Stored records:
*** Begin section ***

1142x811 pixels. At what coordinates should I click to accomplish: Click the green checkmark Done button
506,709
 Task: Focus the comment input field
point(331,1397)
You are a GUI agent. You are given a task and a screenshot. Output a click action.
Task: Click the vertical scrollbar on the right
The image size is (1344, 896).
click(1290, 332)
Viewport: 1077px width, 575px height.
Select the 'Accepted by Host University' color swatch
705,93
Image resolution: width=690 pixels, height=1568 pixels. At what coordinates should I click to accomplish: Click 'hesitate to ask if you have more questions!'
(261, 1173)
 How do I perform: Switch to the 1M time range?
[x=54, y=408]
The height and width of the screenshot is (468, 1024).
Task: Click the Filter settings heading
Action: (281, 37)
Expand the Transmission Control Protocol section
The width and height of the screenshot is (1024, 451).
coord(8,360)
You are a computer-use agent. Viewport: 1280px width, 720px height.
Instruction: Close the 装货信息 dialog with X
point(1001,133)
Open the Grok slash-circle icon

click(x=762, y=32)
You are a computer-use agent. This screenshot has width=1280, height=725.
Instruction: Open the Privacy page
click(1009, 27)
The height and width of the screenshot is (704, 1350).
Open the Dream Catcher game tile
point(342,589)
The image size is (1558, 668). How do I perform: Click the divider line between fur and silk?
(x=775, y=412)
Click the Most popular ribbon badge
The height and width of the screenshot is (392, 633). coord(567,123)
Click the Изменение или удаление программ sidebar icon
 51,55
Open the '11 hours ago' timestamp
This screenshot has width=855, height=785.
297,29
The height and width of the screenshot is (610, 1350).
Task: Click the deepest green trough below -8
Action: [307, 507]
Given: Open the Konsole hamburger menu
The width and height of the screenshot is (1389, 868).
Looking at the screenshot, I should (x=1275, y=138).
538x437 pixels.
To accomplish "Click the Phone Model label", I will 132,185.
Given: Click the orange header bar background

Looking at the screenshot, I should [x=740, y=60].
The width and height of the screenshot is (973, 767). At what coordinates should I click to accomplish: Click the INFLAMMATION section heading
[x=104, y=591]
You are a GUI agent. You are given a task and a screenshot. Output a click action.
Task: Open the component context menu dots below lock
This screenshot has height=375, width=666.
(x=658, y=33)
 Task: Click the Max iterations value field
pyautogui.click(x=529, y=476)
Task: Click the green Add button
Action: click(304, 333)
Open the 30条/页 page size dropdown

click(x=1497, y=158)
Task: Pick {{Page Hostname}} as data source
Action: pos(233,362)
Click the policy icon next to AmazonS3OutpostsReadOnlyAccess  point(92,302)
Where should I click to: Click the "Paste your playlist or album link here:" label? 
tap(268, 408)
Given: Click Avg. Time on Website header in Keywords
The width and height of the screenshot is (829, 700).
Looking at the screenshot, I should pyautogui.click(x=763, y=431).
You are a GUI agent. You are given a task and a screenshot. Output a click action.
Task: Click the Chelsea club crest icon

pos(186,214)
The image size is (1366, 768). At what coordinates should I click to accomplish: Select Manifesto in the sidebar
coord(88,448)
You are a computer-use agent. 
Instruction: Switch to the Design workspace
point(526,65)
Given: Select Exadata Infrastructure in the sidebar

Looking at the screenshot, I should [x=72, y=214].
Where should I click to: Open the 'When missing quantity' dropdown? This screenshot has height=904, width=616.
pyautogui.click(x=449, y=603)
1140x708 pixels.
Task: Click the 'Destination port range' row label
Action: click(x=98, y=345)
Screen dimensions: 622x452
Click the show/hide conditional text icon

*** End section ***

### TASK GOAL
Check each line of the data above, and please copy the ones in which the string "computer" occurs.

### EXPECTED ANSWER
You are a computer-use agent. Viewport: 1280px width, 720px height.
You are a computer-use agent. This screenshot has width=1280, height=725.
You are a computer-use agent. 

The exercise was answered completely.